**Exercise goal:**
Beginning with the line in which "The image size is (726, 501)." appears, transcribe each line word for word until the records end. Do not include pictures.

***** Source information

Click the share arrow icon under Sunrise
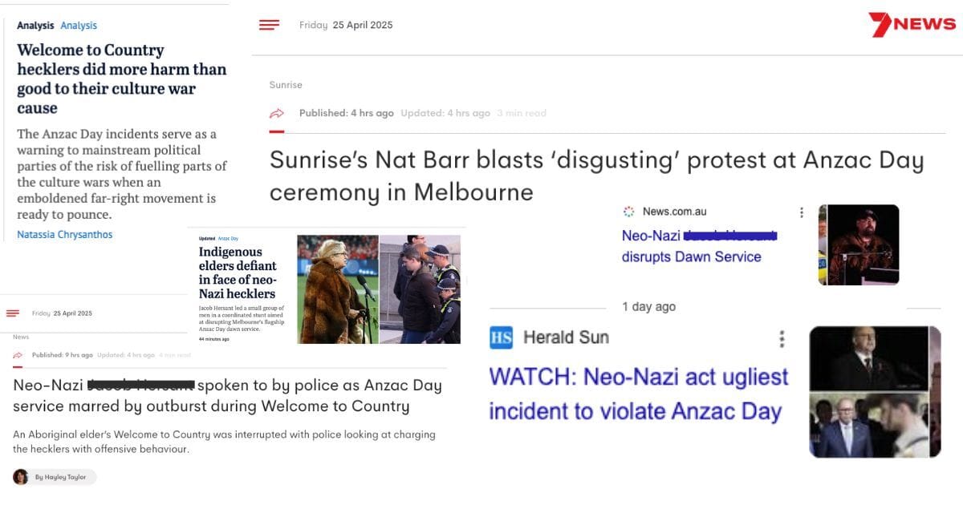Viewport: 963px width, 505px height. [277, 113]
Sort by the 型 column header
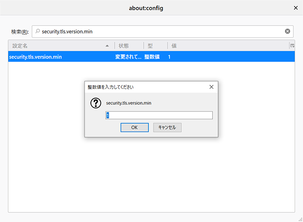 [155, 46]
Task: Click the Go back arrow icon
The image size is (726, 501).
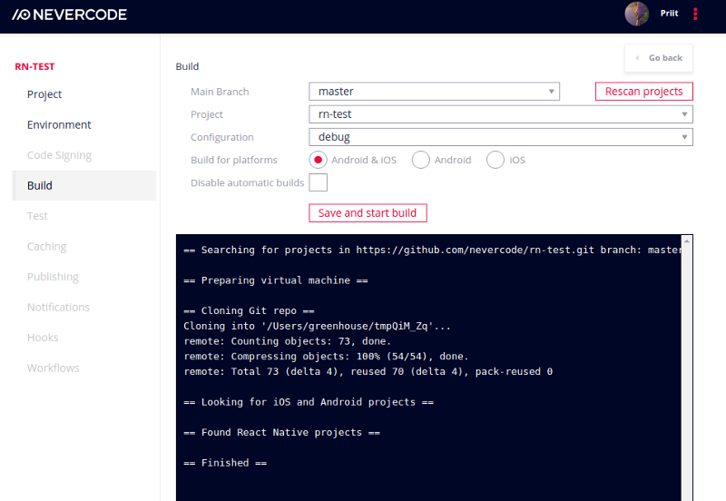Action: (638, 58)
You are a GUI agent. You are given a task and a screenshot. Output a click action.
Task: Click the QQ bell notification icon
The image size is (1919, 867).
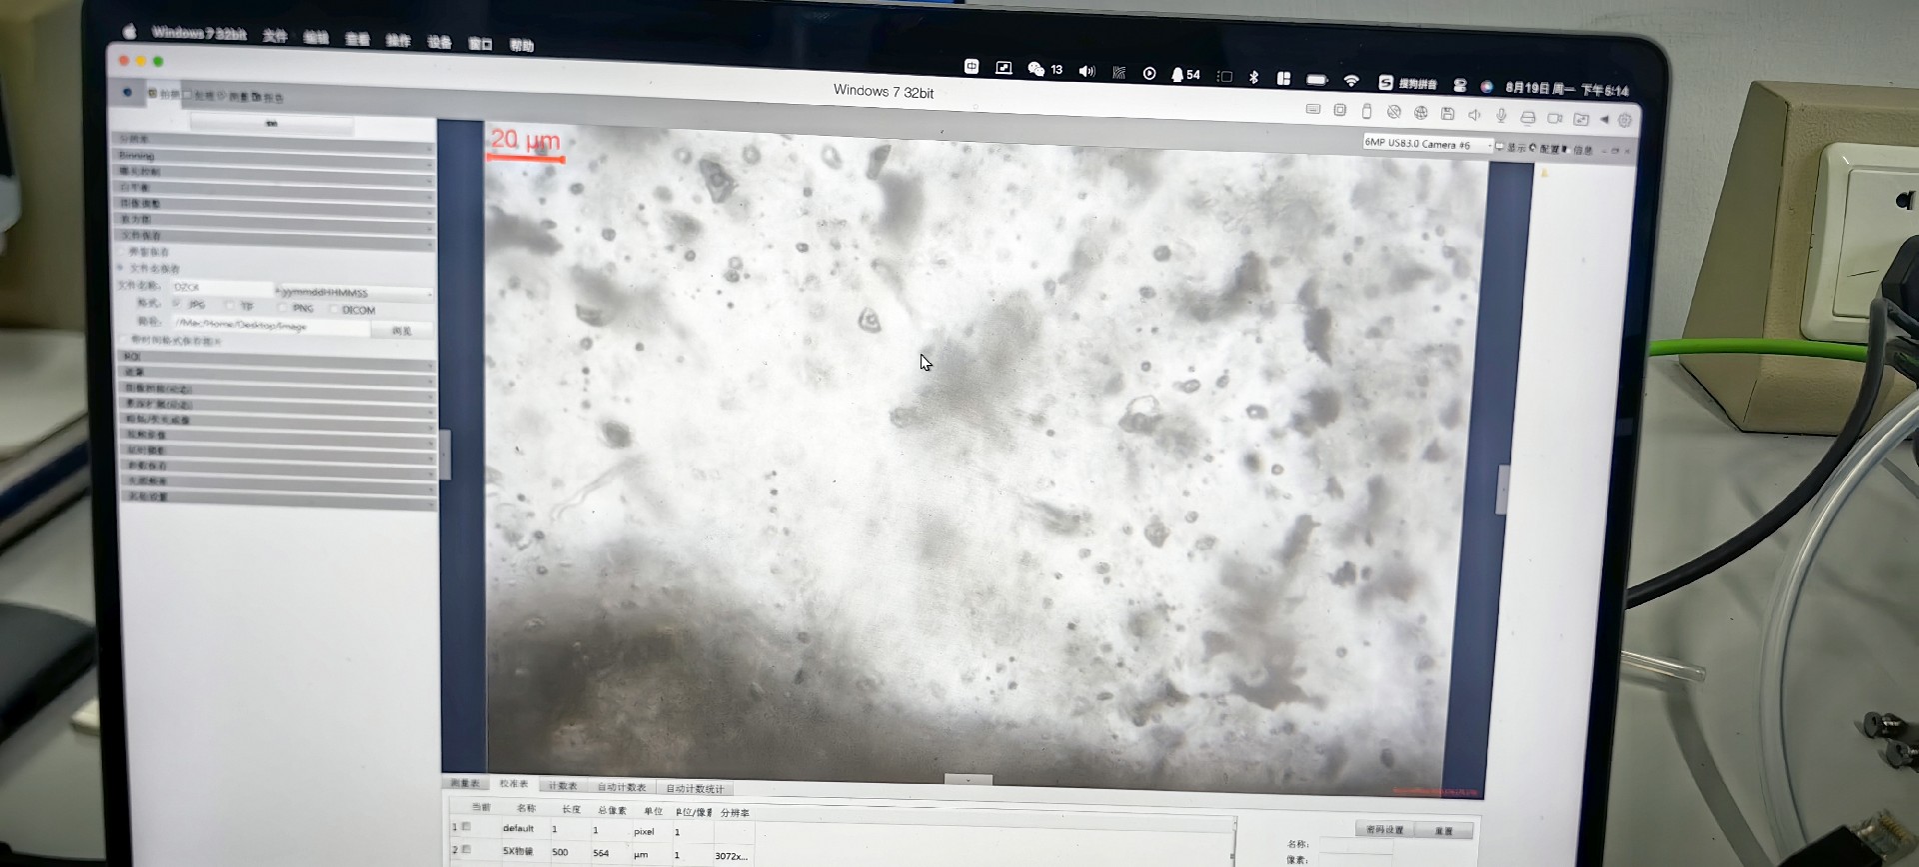[1177, 75]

**********

**Answer below:**
The image size is (726, 501).
Action: (638, 58)
You are a GUI agent. You are given a task and a screenshot. Output a click action.
Task: Click the QQ bell notification icon
The image size is (1919, 867).
[1177, 75]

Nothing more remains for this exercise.